Investing in the people of China would also help to improve the distribution of income. Currently upper-middle-class and wealthy children in China receive an excellent education, while rural children receive a mediocre education. The minority of students that are receiving a good education will be more productive in the future and earn higher incomes, while the majority receiving a mediocre education will be less productive and earn lower incomes. Thus the unfavorable income distribution in China will tend to perpetuate itself.

China's skewed income distribution is one factor that causes China's consumption-to-GDP ratio to equal only 40 percent, the lowest among countries that have reached China's level of development. While high-income earners have increased spending on tourism, luxury items and other consumption goods, they still spend a much smaller proportion of their incomes than the less wealthy do. Since income flows disproportionately to those at the right tail of the distribution, aggregate consumption relative to aggregate income in China thus remains low.
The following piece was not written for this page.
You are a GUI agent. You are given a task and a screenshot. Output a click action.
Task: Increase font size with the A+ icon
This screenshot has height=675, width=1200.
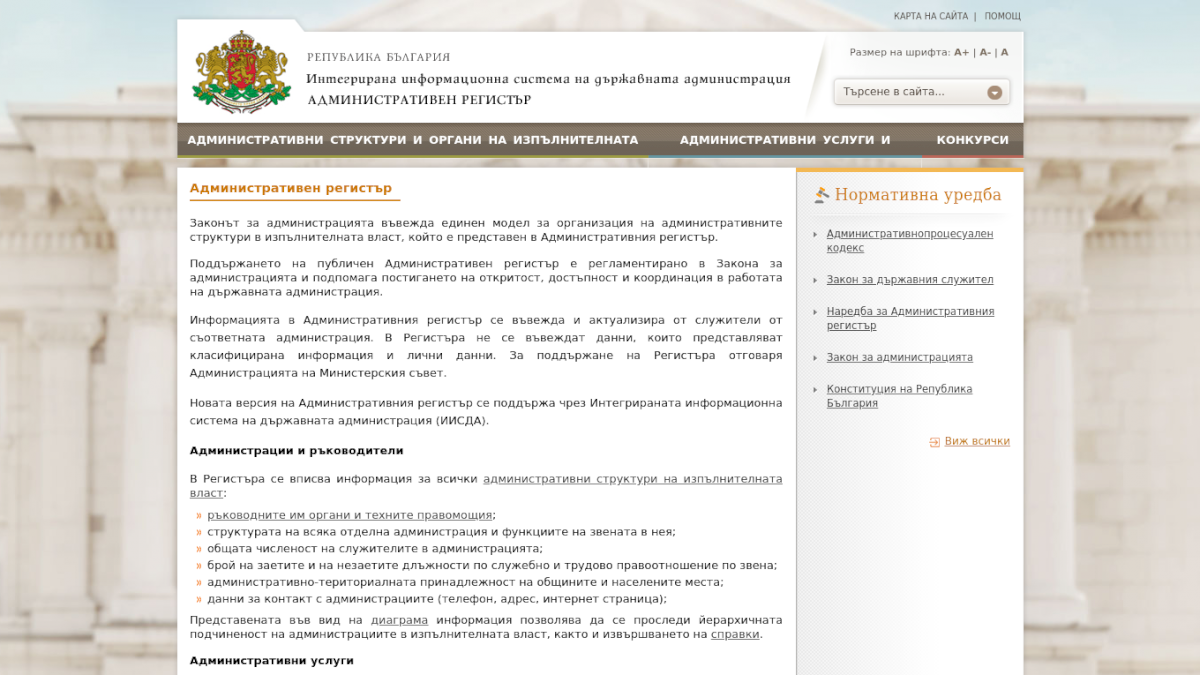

The flipside of this low consumption is that China has the highest savings rate in the world. Chinese government officials remain determined to export this capital. As discussed above, however, the return to exporting these funds is often far below the returns to society from investing in rural education, pollution abatement and healthcare.

Nor is it beneficial to the rest of the world for China to keep exporting more and more capital. Because of balance-of-payments identities, an increase in the export of capital from China also increases China's current-account surplus. Researchers from the Massachusetts Institute of Technology have reported that at least one-quarter of the decline in US manufacturing employment in recent years is due to import competition from China. Economists have noted that employment in Southern European countries and emerging economies have also tumbled because of competition with imports from China.

Thus both China and the rest of the world would benefit if China redirects investments to the domestic economy rather than abroad. By investing in rural education, healthcare and pollution abatement, China would be laying the foundation for an innovative and productive economy in the future. By investing in middle class and poorer students, it would also improve the distribution of income and pave the way for consumption-led growth. In a world of insufficient aggregate demand, the rest of the world will probably be unable to accommodate Chinese trade surpluses of half a trillion dollars year after year.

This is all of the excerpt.